* TAREFAS DO EXERCÍCIO:
1. Segundo o texto sobre a sanfona no Nordeste, em que data Cyrill Demian registrou a patente do acordeom?
2. Retome o texto sobre a sanfona no Nordeste e continue-o a partir da última frase apresentada.

* TEXTO CITADO:
-=-=-=-=-

Olá amigos,
segue abaixo a versão integral do artigo publicado parcialmente na revista da Unidos da Tijuca. As notas se encontram no final do texto.
Saudações sanfoneiras,
Leo Rugero
Dos
8 aos 120 baixos, de Januário a Luiz Gonzaga – Algumas impressões sobre a sanfona
na região Nordeste
Leo Rugero
No dia 23 de
maio de 1829, construtor de órgãos austríaco Cyrill Demian registrava a patente
de seu novo invento, um instrumento musical que seria batizado como “acordeom”.
A novidade despertaria o interesse de outros construtores de instrumentos,
suscitando o surgimento de novos modelos e formatos. Aos poucos, a invenção se
espalharia por toda Europa e conseqüentemente para as respectivas colônias.
A partir da
segunda metade do séc. XIX, o acordeom começa a ser amplamente difundido no
Brasil, processo que se intensifica através da maciça migração italiana na
região Sul. Em meio à leva de imigrantes, estavam instrumentistas e
construtores de acordeom, que a essa altura, já havia se tornado uma verdadeira
febre na Europa.
Entretanto,
ainda não sabemos detalhadamente como o acordeom se espalhou no Nordeste
brasileiro. Provavelmente, isso teria ocorrido ao longo do Séc.XIX, pelas mãos
de mascates, tropeiros, caixeiros-viajantes. Na virada do Séc. XX, o
instrumento começa a adquirir relevo nas práticas musicais desta região, com a
rápida assimilação de um modelo específico de acordeom diatônico, que passou a
ser regionalmente conhecido como fole de oito baixos ou sanfona de oito baixos.

-=-=-=-=-

* LINHAS EXTRAÍDAS:

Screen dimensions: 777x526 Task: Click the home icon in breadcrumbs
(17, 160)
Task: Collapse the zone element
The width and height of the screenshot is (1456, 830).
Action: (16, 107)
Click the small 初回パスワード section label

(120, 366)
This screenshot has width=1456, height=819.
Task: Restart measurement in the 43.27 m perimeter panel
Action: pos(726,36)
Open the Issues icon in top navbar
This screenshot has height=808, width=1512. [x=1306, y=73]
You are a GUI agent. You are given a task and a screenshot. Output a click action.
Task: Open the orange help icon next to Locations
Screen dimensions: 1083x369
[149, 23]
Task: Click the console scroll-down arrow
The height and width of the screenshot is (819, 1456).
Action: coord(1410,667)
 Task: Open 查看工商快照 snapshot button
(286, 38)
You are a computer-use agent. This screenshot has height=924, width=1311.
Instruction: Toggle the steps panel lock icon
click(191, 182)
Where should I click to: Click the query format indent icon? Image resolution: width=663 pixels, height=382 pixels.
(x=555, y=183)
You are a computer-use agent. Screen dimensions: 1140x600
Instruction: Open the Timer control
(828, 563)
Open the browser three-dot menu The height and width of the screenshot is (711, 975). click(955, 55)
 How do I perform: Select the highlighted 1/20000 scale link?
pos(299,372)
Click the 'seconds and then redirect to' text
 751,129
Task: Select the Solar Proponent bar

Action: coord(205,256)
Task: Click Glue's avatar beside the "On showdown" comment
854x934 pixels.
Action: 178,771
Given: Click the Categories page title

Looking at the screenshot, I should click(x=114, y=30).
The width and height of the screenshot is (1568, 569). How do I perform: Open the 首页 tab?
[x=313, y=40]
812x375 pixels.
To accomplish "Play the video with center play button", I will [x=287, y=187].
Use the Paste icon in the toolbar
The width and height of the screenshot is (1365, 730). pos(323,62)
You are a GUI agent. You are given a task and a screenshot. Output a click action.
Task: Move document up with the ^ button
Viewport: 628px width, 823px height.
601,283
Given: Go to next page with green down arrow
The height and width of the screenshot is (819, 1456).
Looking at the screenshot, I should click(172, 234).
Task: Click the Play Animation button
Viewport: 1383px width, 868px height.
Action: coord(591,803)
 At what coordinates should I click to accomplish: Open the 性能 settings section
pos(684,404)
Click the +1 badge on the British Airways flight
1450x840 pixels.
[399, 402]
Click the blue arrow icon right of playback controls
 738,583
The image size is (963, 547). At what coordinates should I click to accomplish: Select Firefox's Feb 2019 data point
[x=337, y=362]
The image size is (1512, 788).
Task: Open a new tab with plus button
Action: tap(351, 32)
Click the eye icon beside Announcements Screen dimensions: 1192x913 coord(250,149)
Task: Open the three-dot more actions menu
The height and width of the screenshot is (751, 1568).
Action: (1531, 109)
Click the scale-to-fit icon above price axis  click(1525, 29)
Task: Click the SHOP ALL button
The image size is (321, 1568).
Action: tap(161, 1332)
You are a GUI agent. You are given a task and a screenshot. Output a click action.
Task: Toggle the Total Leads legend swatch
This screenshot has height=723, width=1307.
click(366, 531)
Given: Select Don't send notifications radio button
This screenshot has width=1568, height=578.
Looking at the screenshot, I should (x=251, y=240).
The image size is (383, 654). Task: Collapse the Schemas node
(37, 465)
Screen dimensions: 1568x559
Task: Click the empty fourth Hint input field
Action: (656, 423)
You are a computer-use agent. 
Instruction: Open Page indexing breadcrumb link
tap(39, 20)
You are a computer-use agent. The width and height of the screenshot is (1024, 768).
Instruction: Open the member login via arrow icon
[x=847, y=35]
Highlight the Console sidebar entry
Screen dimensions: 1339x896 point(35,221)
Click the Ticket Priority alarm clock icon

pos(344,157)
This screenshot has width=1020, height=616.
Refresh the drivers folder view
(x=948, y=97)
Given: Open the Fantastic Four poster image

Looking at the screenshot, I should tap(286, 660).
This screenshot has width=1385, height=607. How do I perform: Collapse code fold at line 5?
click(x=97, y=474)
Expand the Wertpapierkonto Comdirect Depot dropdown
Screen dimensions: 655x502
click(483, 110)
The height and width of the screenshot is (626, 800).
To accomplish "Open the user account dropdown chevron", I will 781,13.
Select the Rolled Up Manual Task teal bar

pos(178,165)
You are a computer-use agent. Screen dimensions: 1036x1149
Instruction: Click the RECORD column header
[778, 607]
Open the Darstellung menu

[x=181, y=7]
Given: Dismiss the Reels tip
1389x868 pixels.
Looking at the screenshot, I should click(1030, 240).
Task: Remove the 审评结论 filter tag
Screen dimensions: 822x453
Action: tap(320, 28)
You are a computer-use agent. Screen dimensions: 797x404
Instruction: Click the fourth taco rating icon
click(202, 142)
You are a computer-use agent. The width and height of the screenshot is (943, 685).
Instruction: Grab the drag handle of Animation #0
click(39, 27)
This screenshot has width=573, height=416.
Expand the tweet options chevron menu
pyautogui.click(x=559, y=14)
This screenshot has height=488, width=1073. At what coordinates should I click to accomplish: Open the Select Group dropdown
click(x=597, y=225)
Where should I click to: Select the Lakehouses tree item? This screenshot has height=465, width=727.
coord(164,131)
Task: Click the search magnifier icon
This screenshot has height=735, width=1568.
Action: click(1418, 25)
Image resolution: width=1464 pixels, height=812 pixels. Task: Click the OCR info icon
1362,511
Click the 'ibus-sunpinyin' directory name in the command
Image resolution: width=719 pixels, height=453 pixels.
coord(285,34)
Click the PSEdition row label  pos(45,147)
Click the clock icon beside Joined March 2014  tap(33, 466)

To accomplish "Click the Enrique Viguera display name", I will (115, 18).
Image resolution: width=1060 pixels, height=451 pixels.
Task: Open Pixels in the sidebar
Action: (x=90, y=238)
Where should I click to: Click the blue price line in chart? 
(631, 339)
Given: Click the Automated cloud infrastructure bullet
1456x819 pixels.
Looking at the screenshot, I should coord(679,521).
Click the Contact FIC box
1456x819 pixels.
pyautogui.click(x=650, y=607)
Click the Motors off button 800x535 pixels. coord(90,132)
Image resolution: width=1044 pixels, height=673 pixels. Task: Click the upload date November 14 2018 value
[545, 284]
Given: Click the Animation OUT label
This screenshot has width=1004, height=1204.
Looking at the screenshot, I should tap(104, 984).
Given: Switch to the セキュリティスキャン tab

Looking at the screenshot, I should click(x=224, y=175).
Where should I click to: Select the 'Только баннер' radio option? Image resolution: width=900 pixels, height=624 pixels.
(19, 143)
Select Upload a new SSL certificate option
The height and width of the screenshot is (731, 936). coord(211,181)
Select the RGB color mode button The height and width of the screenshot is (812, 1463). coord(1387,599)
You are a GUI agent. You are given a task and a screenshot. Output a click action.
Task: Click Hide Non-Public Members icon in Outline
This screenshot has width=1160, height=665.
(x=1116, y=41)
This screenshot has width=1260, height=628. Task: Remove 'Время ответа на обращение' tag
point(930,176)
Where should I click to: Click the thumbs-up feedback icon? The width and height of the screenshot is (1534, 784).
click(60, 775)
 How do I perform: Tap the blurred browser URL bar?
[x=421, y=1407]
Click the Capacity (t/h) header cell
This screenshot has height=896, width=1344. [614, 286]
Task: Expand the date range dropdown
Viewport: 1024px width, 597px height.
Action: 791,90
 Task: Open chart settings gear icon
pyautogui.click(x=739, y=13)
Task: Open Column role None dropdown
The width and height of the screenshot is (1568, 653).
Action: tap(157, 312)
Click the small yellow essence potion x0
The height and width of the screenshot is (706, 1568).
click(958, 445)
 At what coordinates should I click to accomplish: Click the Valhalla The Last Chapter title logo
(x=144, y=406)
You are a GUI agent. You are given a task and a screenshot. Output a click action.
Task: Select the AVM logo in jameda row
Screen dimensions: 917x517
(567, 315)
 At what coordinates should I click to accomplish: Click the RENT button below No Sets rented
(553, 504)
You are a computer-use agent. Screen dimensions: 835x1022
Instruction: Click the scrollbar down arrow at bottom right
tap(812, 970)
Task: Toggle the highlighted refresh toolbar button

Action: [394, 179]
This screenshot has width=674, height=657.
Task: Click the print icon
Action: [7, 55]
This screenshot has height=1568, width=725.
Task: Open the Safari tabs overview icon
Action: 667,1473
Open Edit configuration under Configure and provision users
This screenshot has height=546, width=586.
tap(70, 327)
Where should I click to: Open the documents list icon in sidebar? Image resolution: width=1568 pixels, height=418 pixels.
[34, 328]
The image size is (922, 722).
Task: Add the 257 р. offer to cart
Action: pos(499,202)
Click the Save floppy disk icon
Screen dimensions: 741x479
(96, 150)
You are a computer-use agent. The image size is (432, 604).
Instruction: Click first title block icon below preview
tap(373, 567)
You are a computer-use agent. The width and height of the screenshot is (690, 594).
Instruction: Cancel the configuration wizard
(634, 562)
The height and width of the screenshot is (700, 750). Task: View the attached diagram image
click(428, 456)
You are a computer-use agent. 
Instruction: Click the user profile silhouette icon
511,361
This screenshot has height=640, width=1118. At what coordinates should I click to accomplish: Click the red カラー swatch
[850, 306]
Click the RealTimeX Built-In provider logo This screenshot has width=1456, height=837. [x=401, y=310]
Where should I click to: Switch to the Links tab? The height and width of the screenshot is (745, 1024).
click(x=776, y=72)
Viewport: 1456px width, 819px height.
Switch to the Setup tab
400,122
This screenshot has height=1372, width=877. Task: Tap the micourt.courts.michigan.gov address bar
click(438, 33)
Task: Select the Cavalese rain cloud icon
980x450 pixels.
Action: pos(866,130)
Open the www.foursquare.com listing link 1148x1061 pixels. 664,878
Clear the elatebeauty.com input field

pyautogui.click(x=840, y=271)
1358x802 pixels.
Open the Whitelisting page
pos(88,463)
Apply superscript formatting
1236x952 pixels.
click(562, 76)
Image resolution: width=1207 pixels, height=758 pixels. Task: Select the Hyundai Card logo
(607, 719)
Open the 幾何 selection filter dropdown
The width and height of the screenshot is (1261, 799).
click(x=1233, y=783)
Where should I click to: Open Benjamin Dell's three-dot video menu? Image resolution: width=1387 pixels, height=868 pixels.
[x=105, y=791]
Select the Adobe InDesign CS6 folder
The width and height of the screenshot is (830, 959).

-=-=-=-=-

* RESPOSTAS POR TAREFA:
1. Em 23 de maio de 1829.

2.
Para o musicólogo paraibano Baptista Siqueira, a sanfona teria gradualmente
substituído a viola de arame[1]
no contexto dos bailes rurais[2].
Como as sanfonas eram pequenas, leves, facilmente transportáveis, e ainda
poderiam conservar a afinação por um período longo de tempo, o instrumento
teria sido facilmente adaptado à vida nômade de tropeiros e cangaceiros ou
mesmo entre vaqueiros e boiadeiros a serviço dos latifúndios, de forma análoga
ao que teria ocorrido na região cisplatina[3].
Destes instrumentos poderia se extrair um som de forte intensidade, capaz de
ser ouvido a distância, sendo ideal para os bailes “nas salas das choupanas, em
danças animadas, nas vivendas dos pés de serra”[4].
Na região
Nordeste, este tipo de acordeom recebeu uma afinação peculiar, um repertório
específico e um estilo característico. Devido à presença intrínseca em
festividades, difundiu-se entre as populações da zona rural e de periferia
urbana, constituindo o imprescindível papel do ”sanfoneiro” em atividades
sociais como casamentos, batizados, festas do ciclo junino, sobretudo no
contexto de instrumento animador dos bailes (forrós). O repertório tradicional
foi sendo construído através da apropriação e adaptação de danças européias que
haviam sido aclimatadas aos sertões, tais como valsa, scottish(xote), polca e quadrilha. Também seriam
incorporadas danças de provável origem autóctone como o baião e o xaxado que,
mais tarde, viriam a ser adaptadas por Luiz Gonzaga ao contexto fonográfico de
sua época. A consolidação de um mercado fonográfico para a produção de música de
origem nordestina se solidificaria com a consagração de Luiz Gonzaga no Rio de
Janeiro nas décadas de 1940 e 50[5],
possibilitando que o estilo nordestino da sanfona obtivesse reconhecimento e
conquistasse um segmento significativo no mercado fonográfico destinado a música
nordestina.
A venturosa
carreira fonográfica de Gonzaga se inicia no dia 14 de março de 1941, quando
realiza suas primeiras gravações como solista de acordeom nos estúdios da
RCA-Victor, no Rio de Janeiro. A primeira música que gravou foi “Vira e Mexe”, um solo instrumental que
despertaria o interesse de público e crítica, não apenas devido a brejeirice e
vivacidade do intérprete. bem como ao domínio técnico e o estilo inovador
trazido pelo solista.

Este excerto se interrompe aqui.